In memory cache server with analytical query capabilities

Project description

https://travis-ci.org/tobgu/qcache.png?branch=master https://badge.fury.io/py/qcache.svg http://codecov.io/github/tobgu/qcache/coverage.svg?branch=master

QCache is a key-table cache, an in memory cache server with analytical query capabilities.

While the more commonly known key-value caches (such as Memcached) lets you fetch a value based on a key QCache lets you run queries against a table based on a key.

Motivation

You are working with table data that you want to run flexible queries against but do not want to load them into an SQL database or similar because of any of the following:

  • The operational cost and complexity of bringing in an SQL server

  • The tables do not have a homogeneous format

  • The data is short lived

  • Not all data available is ever used, you only want to use resources on demand

  • You want to treat queries as data and build them dynamically using data structures that you are used to (dictionaries and lists or objects and arrays depending on your language background)

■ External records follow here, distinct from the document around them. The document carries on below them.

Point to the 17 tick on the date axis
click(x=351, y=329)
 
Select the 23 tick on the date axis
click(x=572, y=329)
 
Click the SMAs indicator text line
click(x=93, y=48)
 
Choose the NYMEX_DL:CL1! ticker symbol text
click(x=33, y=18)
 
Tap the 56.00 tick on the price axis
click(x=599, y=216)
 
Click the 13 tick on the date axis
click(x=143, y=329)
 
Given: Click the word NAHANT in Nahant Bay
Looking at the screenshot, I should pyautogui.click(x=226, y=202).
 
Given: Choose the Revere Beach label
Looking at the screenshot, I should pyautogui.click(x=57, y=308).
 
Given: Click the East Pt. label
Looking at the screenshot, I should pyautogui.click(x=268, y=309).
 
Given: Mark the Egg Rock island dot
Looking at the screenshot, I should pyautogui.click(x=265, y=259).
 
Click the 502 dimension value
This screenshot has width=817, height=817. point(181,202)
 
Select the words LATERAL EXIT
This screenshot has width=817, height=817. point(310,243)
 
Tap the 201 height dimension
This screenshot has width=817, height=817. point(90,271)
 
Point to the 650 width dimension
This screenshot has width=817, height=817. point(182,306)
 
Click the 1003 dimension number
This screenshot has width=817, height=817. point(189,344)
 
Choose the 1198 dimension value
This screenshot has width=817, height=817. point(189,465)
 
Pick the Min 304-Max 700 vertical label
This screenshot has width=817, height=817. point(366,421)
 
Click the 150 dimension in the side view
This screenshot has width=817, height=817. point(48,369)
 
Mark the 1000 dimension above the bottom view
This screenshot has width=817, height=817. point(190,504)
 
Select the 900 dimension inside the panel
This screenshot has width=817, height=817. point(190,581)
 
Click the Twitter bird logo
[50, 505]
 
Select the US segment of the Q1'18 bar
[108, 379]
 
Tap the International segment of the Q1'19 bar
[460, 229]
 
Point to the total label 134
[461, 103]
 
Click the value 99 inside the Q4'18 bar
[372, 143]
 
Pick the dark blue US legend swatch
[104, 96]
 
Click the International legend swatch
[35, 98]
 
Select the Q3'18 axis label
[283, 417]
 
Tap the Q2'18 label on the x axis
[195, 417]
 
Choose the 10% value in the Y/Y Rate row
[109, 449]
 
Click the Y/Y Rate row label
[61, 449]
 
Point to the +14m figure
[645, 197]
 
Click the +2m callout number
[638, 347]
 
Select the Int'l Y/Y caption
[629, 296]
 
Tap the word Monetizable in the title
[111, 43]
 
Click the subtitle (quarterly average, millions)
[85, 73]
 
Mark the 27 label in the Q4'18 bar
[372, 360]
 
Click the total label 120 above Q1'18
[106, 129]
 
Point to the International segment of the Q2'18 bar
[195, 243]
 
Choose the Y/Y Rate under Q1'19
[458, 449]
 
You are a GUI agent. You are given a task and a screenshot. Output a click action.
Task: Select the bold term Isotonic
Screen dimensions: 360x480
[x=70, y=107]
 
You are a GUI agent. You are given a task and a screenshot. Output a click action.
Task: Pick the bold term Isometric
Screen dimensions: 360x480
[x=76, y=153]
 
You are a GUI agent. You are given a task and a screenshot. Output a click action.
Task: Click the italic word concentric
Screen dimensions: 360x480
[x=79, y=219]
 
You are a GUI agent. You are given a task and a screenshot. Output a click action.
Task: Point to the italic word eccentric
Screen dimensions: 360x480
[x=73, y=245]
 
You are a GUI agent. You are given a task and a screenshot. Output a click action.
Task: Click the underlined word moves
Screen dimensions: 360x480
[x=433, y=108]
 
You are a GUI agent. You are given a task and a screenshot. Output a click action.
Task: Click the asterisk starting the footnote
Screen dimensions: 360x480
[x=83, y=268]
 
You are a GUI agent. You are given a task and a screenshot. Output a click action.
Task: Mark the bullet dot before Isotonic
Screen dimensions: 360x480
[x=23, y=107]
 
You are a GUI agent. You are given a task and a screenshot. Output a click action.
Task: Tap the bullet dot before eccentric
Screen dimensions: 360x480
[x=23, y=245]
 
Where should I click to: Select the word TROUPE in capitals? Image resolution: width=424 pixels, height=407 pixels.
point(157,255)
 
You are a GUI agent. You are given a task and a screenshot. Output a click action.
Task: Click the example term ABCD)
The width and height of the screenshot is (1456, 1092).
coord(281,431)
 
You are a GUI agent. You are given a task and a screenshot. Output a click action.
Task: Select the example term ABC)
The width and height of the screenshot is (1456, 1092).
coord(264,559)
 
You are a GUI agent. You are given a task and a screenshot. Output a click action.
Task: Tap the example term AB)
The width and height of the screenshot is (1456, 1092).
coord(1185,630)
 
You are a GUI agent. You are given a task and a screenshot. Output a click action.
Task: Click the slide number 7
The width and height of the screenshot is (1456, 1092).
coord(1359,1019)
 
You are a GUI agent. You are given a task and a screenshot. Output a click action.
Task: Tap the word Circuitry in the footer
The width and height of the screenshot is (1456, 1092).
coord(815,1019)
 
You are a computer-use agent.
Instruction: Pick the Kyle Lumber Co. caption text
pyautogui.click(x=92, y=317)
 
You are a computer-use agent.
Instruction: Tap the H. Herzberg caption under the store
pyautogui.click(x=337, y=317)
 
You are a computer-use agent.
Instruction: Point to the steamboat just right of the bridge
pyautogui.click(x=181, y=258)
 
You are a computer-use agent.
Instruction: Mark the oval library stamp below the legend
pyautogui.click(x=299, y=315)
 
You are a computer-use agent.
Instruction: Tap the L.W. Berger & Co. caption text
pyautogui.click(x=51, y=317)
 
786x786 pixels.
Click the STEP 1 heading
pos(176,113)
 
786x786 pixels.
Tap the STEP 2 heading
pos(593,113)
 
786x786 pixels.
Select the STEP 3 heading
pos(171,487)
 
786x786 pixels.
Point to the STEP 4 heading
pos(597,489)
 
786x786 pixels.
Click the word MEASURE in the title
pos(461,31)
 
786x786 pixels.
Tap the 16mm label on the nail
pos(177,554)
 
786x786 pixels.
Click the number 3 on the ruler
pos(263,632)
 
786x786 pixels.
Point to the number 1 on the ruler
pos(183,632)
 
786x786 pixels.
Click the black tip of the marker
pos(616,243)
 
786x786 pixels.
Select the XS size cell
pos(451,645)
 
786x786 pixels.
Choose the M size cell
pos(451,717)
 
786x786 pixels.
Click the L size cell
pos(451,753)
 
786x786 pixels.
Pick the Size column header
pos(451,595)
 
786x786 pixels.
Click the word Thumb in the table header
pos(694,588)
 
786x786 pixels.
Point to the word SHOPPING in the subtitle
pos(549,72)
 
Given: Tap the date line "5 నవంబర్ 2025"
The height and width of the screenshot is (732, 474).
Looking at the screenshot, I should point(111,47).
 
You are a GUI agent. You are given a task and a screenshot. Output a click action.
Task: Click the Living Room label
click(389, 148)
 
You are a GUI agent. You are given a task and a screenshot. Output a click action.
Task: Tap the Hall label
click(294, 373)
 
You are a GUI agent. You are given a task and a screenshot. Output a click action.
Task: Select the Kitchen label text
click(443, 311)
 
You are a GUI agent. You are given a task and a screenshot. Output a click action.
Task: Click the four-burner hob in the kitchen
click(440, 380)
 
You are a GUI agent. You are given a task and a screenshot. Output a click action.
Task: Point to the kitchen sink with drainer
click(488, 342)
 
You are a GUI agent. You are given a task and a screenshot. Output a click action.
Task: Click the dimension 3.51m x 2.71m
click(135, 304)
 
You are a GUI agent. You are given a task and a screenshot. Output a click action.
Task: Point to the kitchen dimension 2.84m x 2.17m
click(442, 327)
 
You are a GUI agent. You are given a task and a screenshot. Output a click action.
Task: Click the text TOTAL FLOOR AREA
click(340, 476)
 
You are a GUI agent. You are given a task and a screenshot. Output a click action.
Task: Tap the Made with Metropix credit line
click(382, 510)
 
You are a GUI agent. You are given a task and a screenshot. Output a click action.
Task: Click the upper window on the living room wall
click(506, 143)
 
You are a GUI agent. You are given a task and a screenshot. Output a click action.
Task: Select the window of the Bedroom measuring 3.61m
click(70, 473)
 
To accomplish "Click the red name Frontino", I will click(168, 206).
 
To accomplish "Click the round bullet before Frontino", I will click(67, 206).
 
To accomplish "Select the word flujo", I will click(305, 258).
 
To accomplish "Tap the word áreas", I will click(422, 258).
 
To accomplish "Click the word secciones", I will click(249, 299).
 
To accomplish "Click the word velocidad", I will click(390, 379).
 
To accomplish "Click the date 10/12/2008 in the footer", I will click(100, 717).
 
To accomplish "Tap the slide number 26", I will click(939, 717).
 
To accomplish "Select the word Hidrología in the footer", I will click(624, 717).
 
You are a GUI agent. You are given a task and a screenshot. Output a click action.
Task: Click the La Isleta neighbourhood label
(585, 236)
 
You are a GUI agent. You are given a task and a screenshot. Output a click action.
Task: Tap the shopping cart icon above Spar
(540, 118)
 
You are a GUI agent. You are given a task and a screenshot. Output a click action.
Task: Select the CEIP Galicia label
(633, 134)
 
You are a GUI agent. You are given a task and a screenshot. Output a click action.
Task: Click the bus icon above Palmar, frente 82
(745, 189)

  • Expensive JOINs are required to create the table.

Or, you are building server software and want to add the possibility for your clients to run queries directly against the data without the need for dreadful translations between a REST interface with some home grown filter language.

Features

  • Simple, single process, single process, server.

  • Expressive JSON-based query language with format and features similar to SQL SELECT. Queries are data that can easily be transformed or enriched.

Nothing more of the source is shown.